Acquisti was simply offering a idea that would bring about more transparency in a world that is dogged by murky, shady operators. Firms don’t just collect data about consumers as they browse, or walk around stores, or use their credit cards.  They do it secretly. They hate answering questions about it. In fact, they think the mystery surrounding the data is actually the value of the data.

Monday’s conference, titled “Big Data: Tool for Inclusion or Exclusion,” included a lot of the usual meaningless privacy dialog around policy and disclosure and best practices.  The discussions were lively, but this elephant in the room was rarely addressed.  Credit scores work, when they work, because consumers don’t understand them. Once consumers understand them, they can game them, and banks move on to something more obscure.  The data collection industry pays lip service about preventing consumer harm. But there is little to believe industry actors want anything more than to make as much money as they can by invading consumers’ privacy as much as they can get away with.

As Acquisti pointed out, the battle is asynchronous. Consumers can be interrogated with alarming tenacity, but they enjoy very little in the way of rights to face the digital 1s and 0s that constitute their accuser.

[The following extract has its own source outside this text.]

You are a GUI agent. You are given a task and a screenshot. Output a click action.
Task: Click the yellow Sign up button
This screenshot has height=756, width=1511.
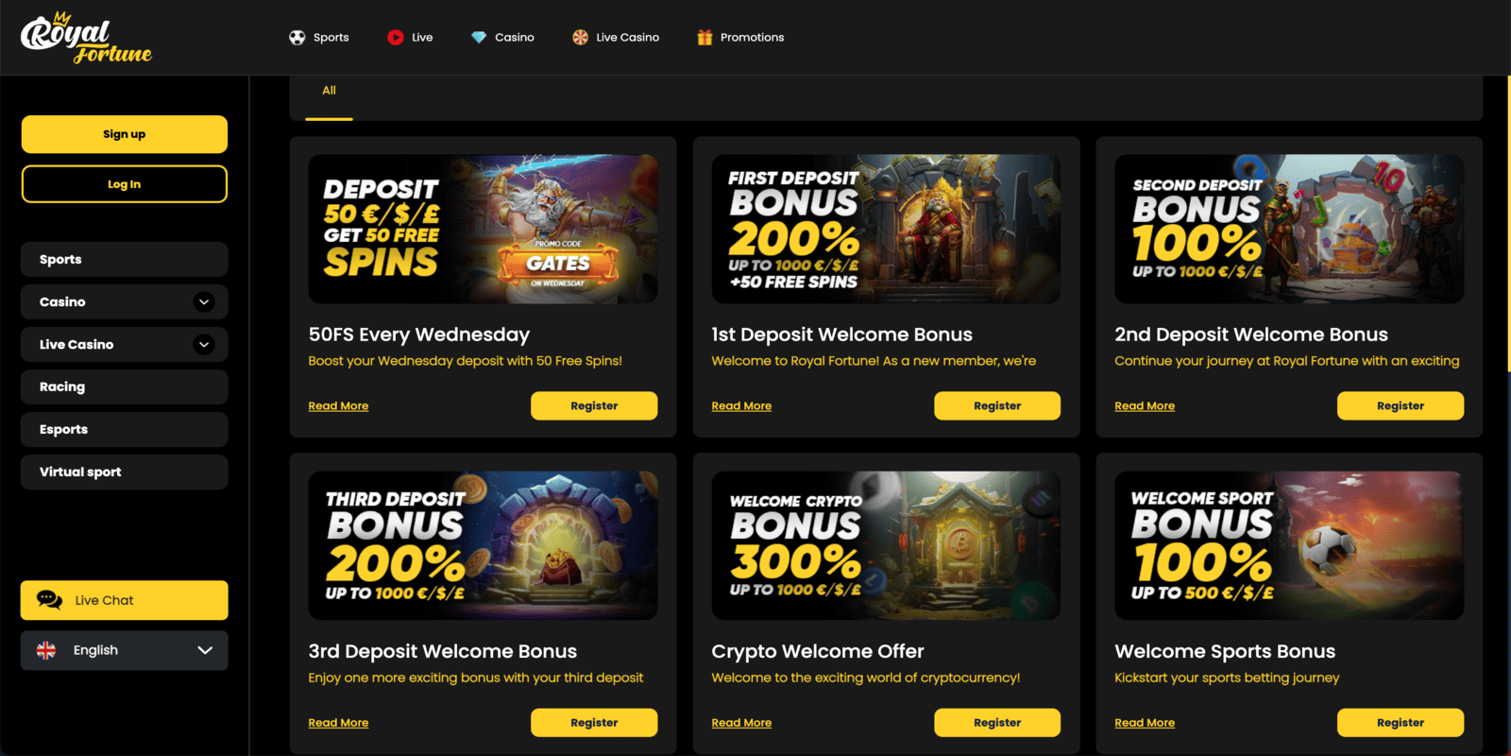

Not surprisingly, the idea of giving consumers more rights to control their information and its use was greeted with frosty newsspeak — “Consumers hate dealing with cookie warnings when the browse the web!. They don’t want more rights!” was the basic, cynical response.

 

FTC Commissioner Julie Brill was among the speakers who alluded to the excellent report published earlier this year by the agency explaining the wide variety of invasive behavior committed by data broker companies you’ve likely never heard of  — but these firms know you. They have probably decided you are an “urban scrambler” with a “diabetes interest.” Brill called for data brokers to fess up about what they do and who they do it for.

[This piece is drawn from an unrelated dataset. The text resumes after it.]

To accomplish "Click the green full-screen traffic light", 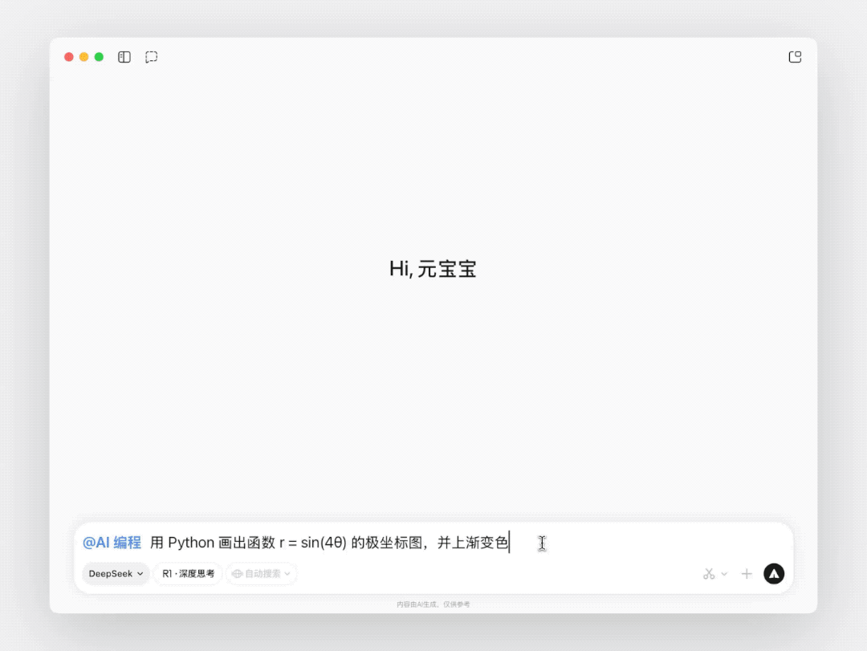I will 99,57.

The discussion generally felt a bit fatalistic, however. Big data is here to stay, and in fact, it hurts both consumers whose privacy is completely violated by it, and it hurts consumers who are invisible to it.  The only thing worse than having a credit report is not having a credit report, which can prevent you from participating in the American economy at all.

Pam Dixon wrote a report earlier this year called “The Scoring of America,” which described the hundreds of 3-digit numbers that can control every aspect of your life — we’ve moved waaayyyy beyond credit scores. On a panel, she urged a new, broader view of data usage that drew on a long history of data collection stretching back to World War II and the Nuremberg Principles. They call for a clear need to obtain meaningful, informed consent of people when they are subjects of experiments.

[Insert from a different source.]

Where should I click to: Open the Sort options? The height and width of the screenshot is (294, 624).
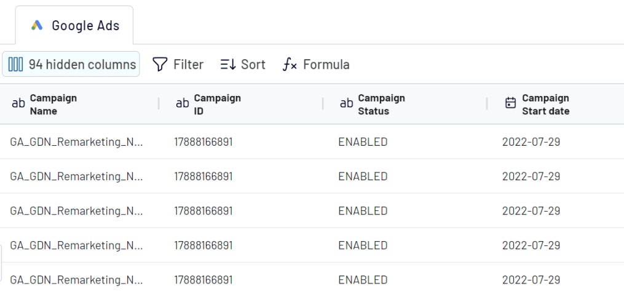tap(243, 64)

That would be hard to do, certainly. But we should try.

When I write about scams, gotchas, and company misbehavior — and often, when I bicker with companies who give some version of an excuse that comes down to, “it’s the consumer’s fault” — I have a simple test I give:

“Are people surprised you took their money? If they are surprised, they you did the wrong thing.”

With data collection, surprise isn’t just an element of a “gotcha.”  Surprise is the product itself.  That’s wrong, and that needs to change.  Without real, informed consent from the public, Big Data collection is a runaway train that is going to do a lot more harm than good.